[[ MATERIAL FOR THIS EXERCISE, beginning ]]

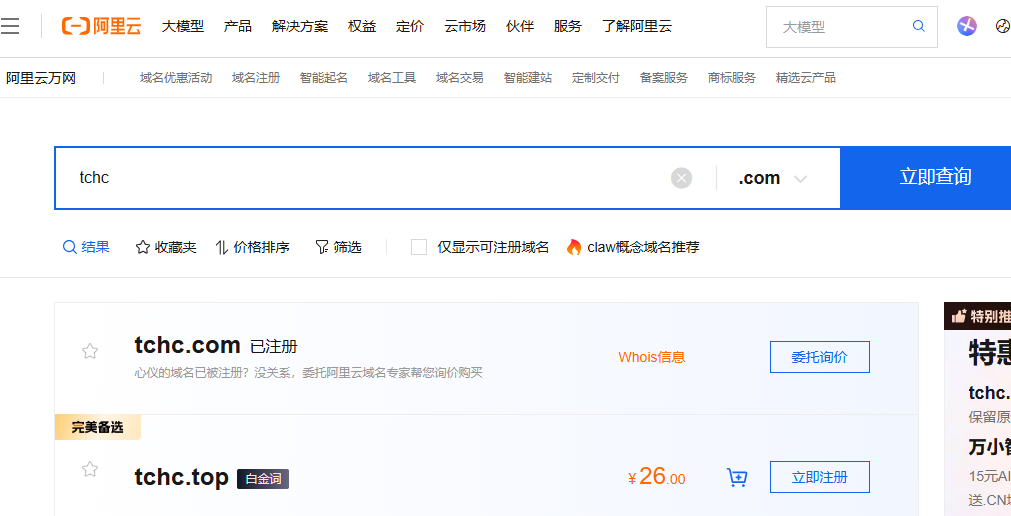Screen dimensions: 1011x516
Task: Open the hamburger menu icon
Action: pos(10,26)
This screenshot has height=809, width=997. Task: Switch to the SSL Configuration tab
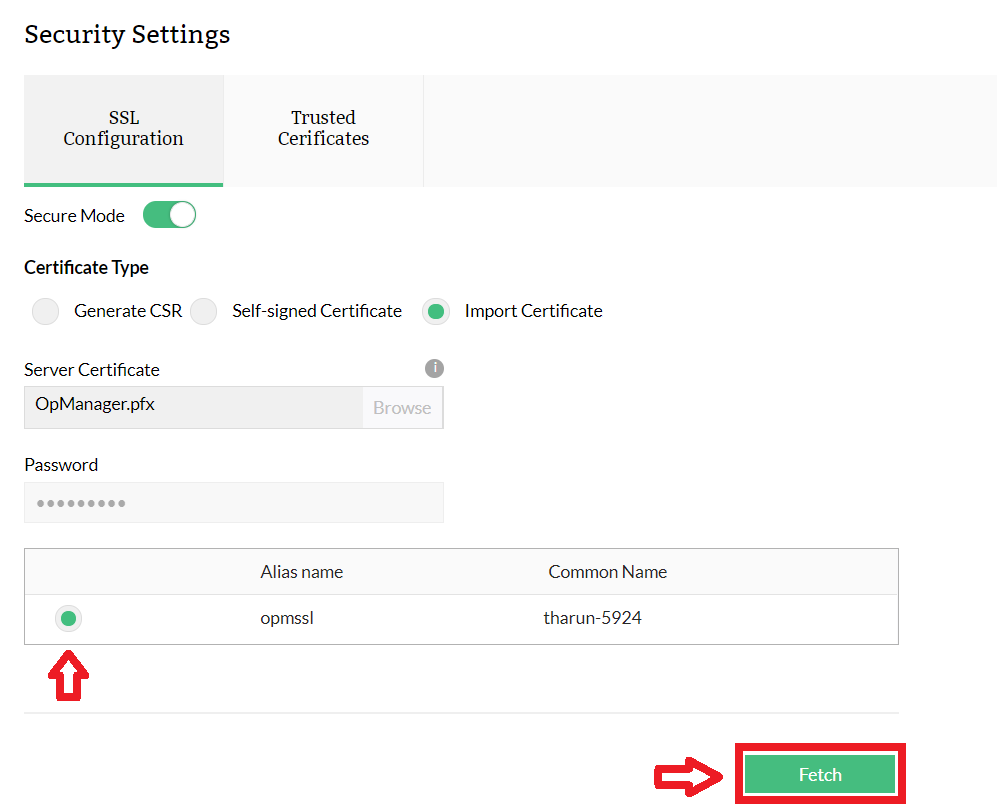tap(124, 129)
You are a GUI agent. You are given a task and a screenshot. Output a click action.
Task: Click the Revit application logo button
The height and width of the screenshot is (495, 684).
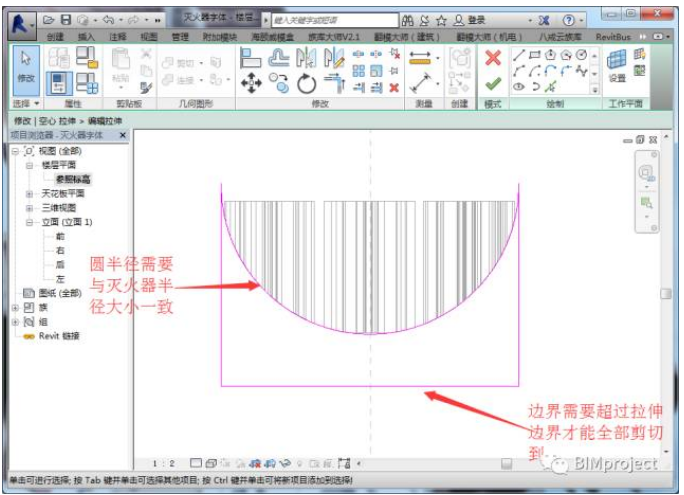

[[ MATERIAL FOR THIS EXERCISE, end ]]

Please copy the lines above, starting at the one that holds "You are a GUI" and stopping after the last line, exactly as they appear and minus the pictures.

You are a GUI agent. You are given a task and a screenshot. Output a click action.
Task: Click the Revit application logo button
The height and width of the screenshot is (495, 684).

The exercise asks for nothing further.